Its submission says market mechanisms, including “price signals and tradable instruments”, can be efficient and effective if well designed, but there are also roles for careful regulation and public funding. “The existing landscape of policy and proposals is far from consistent with these principles,” it says.
The discussion paper floats changing the scheme known as the safeguard mechanism, which was supposed to limit emissions from big industry but in practice has allowed pollution to increase, so companies that emit less than their limit are awarded carbon credits they could sell to the government or business.
The Ai Group says adjusting the safeguards regime is an important option for the government, but will “require especially careful and consultative development”. It says in theory it should be simple to reward facilities for emissions cuts when they emit less than tight limits, or baselines, but in reality “there are many difficult issues involved”.

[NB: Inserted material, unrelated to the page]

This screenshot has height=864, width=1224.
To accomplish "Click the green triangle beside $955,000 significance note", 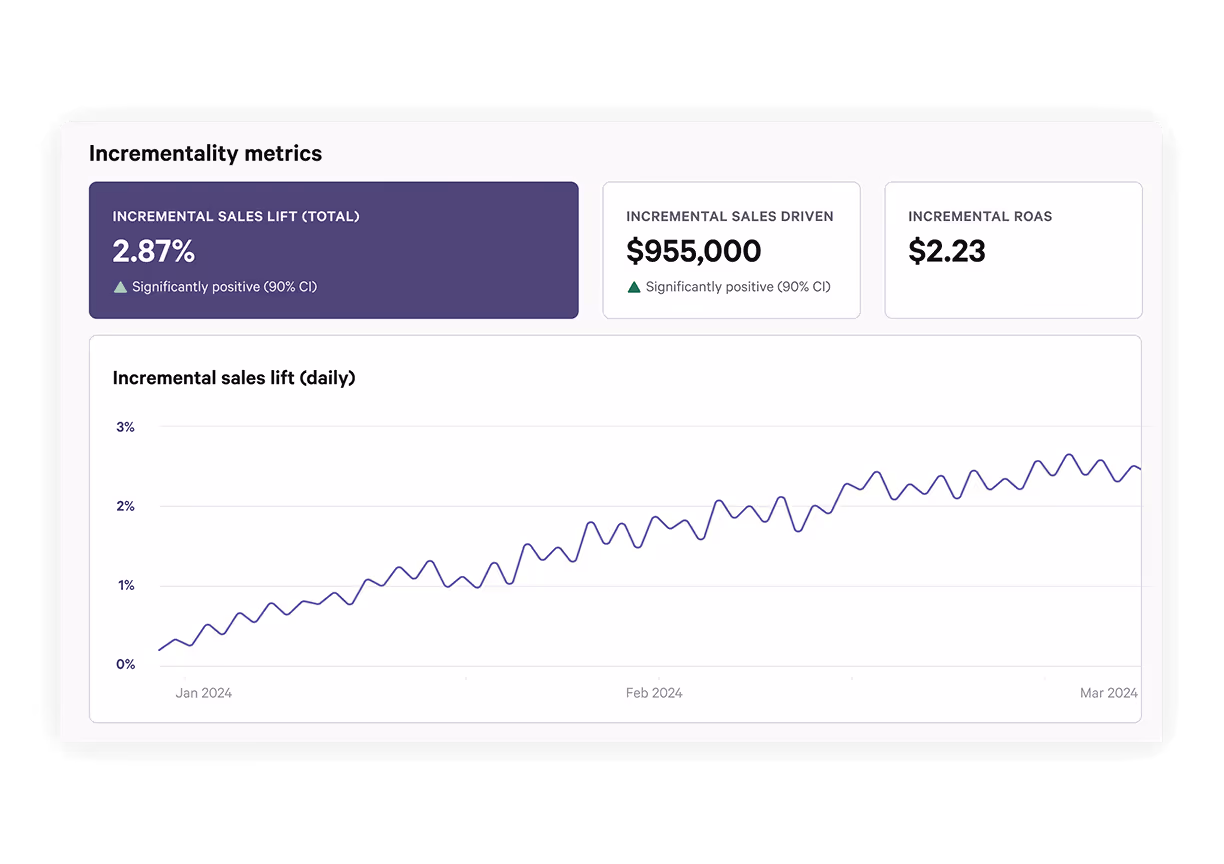I will click(634, 286).
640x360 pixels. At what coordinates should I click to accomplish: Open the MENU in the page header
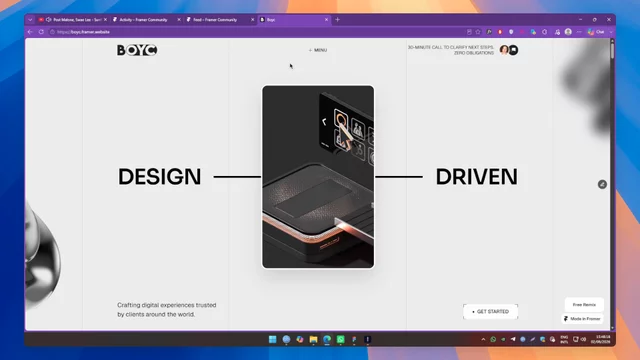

Other signatories to the business group letter backed by the Ai Group are the Investor Group on Climate Change, the Property Council, the Energy Users Association, the Energy Efficiency Council, the Green Building Council, the Australian Alliance for Energy Productivity, the Carbon Market Institute and the Australian Sustainable Built Environment Council.
The emissions reduction fund works as a reverse auction, rewarding landowners and businesses that make cheap, viable bids for taxpayers’ support to cut pollution. The most recent auction bought emissions cuts equivalent to only 0.01% of Australia’s annual greenhouse gas pollution after officials found just three projects worth backing.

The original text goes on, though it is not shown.